What the task requires —
Rewrite the article on the Humanity Protocol exploit, starting with "The entry point?" and going on through "could stop it.", with "laptop" replaced by "workstation".

Humanity Protocol got hit hard. On June 8-9, 2026, attackers drained over $36 million from the protocol. The H token collapsed roughly 85-90% within hours. The exploit spanned Ethereum and Binance Smart Chain.
The entry point? Reportedly a compromised employee laptop.
That single device reportedly handed attackers enough private keys to defeat the protocol’s shared wallet security entirely. Humanity Protocol ran a Gnosis Safe multisig on Ethereum. That’s a standard setup. It distributes signing authority across multiple keyholders. Three of the six required keys were compromised, according to the protocol’s official incident update. That met the threshold. Attackers could authorize transactions freely. No remaining signers could stop it.
On Ethereum, on-chain analyst Specter tracked at least 17 wallets linked to the protocol. All drained. The Block cited Specter’s findings.
It didn’t stop there.
The attackers also hit Binance Smart Chain. They minted H tokens without authorization. The protocol confirmed this in its official incident update. A KuCoin flash note spelled out the damage: roughly 300 million H tokens minted. Around $34 million cashed out across both chains. All within 13 hours. Those minted tokens got swapped into ETH. That flooded the market with sell pressure on top of the wallets already drained.

Saved data entries

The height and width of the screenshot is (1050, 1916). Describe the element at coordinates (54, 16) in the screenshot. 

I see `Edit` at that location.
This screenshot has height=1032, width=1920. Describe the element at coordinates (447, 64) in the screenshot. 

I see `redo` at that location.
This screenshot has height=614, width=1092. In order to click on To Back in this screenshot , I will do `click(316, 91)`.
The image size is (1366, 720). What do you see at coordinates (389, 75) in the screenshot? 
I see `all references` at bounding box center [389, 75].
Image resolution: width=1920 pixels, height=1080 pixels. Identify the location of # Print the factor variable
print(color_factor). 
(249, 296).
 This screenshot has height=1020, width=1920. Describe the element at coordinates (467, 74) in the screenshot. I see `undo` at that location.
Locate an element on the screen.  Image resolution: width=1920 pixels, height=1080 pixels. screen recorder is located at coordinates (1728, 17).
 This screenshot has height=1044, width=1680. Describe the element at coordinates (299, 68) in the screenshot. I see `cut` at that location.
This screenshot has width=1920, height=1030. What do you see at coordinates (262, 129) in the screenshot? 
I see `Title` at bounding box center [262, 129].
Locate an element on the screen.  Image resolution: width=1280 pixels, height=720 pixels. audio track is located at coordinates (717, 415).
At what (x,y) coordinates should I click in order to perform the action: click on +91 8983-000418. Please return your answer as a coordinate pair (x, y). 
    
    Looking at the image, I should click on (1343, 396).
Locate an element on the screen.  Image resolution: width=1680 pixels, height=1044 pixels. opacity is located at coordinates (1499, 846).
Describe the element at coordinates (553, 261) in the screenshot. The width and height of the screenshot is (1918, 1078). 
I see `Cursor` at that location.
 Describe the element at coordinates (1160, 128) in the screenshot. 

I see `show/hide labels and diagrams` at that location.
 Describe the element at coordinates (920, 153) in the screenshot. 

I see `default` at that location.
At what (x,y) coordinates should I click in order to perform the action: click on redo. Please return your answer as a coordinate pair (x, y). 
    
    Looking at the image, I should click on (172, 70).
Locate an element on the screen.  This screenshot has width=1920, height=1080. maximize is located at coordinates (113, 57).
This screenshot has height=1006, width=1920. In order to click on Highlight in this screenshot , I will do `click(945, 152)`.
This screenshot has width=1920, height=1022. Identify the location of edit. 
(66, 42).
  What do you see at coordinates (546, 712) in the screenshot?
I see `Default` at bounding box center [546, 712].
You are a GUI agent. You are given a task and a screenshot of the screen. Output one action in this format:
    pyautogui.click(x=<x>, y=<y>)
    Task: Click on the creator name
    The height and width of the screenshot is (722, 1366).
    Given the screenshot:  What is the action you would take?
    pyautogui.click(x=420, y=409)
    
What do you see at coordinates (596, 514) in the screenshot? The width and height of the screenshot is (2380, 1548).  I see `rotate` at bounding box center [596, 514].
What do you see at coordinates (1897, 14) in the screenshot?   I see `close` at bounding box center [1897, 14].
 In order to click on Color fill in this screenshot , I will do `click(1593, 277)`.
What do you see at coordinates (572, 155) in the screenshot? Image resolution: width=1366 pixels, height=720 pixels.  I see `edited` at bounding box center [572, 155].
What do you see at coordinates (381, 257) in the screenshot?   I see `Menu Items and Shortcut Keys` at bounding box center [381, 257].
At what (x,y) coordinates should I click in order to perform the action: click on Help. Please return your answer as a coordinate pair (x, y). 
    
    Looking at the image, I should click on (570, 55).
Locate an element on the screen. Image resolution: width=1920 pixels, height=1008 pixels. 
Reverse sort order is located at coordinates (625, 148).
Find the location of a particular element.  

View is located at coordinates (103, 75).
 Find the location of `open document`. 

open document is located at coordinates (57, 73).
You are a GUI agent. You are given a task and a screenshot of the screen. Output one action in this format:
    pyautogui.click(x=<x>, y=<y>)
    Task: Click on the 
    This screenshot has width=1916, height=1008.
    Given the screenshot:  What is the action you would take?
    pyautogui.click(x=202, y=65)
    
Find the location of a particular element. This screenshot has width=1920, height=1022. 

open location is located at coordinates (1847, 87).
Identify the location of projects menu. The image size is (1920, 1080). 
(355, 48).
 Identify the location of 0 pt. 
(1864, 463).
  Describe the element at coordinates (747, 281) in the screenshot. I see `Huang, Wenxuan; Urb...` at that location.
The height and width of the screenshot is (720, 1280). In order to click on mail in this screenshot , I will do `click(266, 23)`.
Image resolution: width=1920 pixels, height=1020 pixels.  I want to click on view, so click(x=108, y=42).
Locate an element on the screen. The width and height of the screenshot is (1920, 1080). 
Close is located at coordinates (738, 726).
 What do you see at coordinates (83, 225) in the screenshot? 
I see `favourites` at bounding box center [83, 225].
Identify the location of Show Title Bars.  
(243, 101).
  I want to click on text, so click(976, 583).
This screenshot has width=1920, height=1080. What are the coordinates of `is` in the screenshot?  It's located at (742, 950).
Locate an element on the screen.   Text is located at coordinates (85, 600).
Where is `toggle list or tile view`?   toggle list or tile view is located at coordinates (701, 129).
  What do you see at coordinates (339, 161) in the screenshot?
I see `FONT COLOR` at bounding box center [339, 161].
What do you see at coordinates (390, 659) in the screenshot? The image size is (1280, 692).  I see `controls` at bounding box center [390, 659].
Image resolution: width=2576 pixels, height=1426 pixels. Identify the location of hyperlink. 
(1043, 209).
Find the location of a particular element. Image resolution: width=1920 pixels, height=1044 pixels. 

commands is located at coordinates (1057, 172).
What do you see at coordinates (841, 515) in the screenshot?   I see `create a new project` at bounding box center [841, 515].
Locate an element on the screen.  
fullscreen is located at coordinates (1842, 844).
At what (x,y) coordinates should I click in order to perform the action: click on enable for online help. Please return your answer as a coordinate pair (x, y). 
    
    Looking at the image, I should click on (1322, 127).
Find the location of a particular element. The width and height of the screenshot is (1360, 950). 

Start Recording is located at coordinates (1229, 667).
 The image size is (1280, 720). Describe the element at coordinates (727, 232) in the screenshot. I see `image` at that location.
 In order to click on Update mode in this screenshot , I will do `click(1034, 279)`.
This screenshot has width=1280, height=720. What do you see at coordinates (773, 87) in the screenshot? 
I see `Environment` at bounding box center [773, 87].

Answer to this problem —
The entry point? Reportedly a compromised employee workstation.
That single device reportedly handed attackers enough private keys to defeat the protocol’s shared wallet security entirely. Humanity Protocol ran a Gnosis Safe multisig on Ethereum. That’s a standard setup. It distributes signing authority across multiple keyholders. Three of the six required keys were compromised, according to the protocol’s official incident update. That met the threshold. Attackers could authorize transactions freely. No remaining signers could stop it.